短い課題:
原文によると、情報公開法の開示請求によって入手された自衛隊の内部記録は、およそ何ファイルですか。

自衛隊の内部記録、約3500ファイル(8万ページ)を情報公開法の開示請求によって入手し、13年にわたる調査報道の本である。
自衛隊の南スーダンPKO派遣の日報隠ぺい問題で、当時の稲田防衛相、黒江事務次官(『防衛事務次官〜冷や汗日記』著者)、陸上幕僚長3人の辞任で幕引きがはかられ、その後沙汰止みとなった。なんとも歯がゆい思いだったが、想像以上に根深い現実が明らかになる。
16年7月、ジュバの自衛隊駐屯地区(UNトンピン地区)とPKO本部地区(UNハウス地区)で起きた、政府軍とマシャ—ル派との戦車・迫撃砲などによる激しい戦闘では、中国部隊で2人の死者、計10人の重軽症者が出た。2カ所ともPKO部隊が「交戦」していることを、布施氏はオーストラリア国防省に情報公開請求して得た豪軍の文書で発見している。
文書には「国連の基地は、今や無差別に(攻撃の)標的」とある。このジュバ・クライシスの1カ月後に、安倍政権は「駆け付け警護」「宿営地の共同防衛」の新任務を陸自に付与した。布施氏は、1カ月前にずれていたら自衛隊は政府軍との戦闘になっていたかもしれない(施設部隊は「駆け付け警護」には普通は入らない)と。国会は、ジュバ・クライシスの検討もせず「PKO参加5原則」は維持されているという政府のウソに押し切られる。
部隊を率いた中力治隊長は、政府軍が攻撃しかけてきた場合の対処を「考えていた」と発言。「武器の使用」と「武力行使」の区別は世界中で日本だけであり、「政府派・反政府派の支配地域」を「反政府派の活動が活発な地域」と書き換え、「国家に準ずる組織」に該当しないよう隊員の家族に説明。その指示が稲田防衛相から直々にあったという。

生データ:
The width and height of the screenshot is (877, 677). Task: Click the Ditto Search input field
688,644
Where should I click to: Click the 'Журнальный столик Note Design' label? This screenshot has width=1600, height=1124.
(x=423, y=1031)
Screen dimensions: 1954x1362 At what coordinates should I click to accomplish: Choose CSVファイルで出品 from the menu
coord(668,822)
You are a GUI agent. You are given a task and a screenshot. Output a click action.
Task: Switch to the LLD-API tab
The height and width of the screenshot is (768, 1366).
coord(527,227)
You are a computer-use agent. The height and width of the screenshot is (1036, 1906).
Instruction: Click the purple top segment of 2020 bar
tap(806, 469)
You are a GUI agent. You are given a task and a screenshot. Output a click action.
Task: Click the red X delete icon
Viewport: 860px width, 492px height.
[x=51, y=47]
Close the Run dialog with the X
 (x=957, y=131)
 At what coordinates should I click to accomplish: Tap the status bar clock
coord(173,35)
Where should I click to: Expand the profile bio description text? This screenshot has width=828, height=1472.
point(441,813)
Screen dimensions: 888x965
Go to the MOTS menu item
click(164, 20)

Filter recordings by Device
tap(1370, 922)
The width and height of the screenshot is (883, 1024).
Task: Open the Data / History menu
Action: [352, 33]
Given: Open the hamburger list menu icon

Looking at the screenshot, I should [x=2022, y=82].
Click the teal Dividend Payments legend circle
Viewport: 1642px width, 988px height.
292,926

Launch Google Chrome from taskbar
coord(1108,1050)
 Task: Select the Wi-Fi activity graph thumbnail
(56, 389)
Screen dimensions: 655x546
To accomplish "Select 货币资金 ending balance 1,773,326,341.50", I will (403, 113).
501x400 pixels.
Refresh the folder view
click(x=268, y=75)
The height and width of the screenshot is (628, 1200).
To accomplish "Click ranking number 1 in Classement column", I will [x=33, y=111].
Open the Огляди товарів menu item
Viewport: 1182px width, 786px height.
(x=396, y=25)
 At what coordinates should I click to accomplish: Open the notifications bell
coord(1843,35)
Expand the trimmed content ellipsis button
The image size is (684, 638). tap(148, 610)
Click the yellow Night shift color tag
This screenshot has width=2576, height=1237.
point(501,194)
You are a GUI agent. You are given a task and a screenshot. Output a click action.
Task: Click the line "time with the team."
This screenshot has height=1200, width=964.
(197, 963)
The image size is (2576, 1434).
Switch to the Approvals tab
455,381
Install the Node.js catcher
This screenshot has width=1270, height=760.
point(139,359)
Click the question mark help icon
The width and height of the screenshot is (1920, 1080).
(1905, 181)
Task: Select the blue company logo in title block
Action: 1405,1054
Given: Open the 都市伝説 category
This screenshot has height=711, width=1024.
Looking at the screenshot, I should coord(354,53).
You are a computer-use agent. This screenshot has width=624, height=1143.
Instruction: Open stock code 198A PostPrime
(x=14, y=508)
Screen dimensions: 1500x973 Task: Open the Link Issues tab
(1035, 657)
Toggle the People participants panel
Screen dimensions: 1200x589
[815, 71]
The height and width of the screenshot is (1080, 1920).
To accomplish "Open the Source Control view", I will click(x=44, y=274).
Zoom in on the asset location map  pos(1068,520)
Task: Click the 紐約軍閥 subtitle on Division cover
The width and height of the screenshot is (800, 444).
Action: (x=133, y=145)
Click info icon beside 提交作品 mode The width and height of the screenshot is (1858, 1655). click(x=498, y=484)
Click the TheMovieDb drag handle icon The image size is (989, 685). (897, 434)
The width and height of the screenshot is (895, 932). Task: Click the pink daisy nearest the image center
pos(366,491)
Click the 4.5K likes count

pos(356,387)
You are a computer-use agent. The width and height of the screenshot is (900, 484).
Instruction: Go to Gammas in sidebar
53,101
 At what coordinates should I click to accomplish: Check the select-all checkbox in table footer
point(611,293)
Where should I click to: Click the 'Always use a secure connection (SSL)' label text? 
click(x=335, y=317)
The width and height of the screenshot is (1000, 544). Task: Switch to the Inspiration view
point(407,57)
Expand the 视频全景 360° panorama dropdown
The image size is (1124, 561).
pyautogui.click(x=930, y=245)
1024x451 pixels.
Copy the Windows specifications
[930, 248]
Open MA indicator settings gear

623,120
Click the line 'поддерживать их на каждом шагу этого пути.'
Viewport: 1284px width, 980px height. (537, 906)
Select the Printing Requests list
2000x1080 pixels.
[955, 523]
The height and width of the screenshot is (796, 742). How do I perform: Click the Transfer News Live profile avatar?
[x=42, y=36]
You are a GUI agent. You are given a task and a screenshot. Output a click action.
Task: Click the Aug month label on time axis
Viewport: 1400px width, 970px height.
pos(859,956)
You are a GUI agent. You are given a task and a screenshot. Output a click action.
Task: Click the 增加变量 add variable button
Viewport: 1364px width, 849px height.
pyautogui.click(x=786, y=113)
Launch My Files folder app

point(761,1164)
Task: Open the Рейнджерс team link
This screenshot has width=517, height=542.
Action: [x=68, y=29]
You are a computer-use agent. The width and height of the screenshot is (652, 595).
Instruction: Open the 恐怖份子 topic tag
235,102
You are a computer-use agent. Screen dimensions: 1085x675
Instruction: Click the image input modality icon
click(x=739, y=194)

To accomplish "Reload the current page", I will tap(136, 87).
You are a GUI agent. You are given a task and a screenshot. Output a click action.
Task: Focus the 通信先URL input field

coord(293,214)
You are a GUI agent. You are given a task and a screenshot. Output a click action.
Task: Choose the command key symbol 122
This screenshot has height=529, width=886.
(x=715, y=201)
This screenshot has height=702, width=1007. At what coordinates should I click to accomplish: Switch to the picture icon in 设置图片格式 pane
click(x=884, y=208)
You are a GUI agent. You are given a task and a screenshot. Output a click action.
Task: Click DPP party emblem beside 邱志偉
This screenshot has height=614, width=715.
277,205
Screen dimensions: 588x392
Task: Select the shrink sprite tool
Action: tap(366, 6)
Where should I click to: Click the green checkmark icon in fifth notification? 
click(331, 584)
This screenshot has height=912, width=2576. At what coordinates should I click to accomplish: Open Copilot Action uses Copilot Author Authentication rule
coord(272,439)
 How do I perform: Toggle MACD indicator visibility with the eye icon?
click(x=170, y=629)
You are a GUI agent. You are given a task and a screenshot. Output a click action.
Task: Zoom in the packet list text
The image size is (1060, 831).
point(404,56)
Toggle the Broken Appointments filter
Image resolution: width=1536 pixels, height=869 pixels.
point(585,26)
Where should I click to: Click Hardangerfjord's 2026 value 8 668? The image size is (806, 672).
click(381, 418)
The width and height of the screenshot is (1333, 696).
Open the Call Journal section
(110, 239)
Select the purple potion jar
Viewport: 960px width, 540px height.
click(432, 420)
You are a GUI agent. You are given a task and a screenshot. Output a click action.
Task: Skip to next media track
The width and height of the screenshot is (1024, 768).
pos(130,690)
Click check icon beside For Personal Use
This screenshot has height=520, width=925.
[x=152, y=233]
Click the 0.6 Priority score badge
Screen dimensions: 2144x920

解答:
約3500ファイル(8万ページ)です。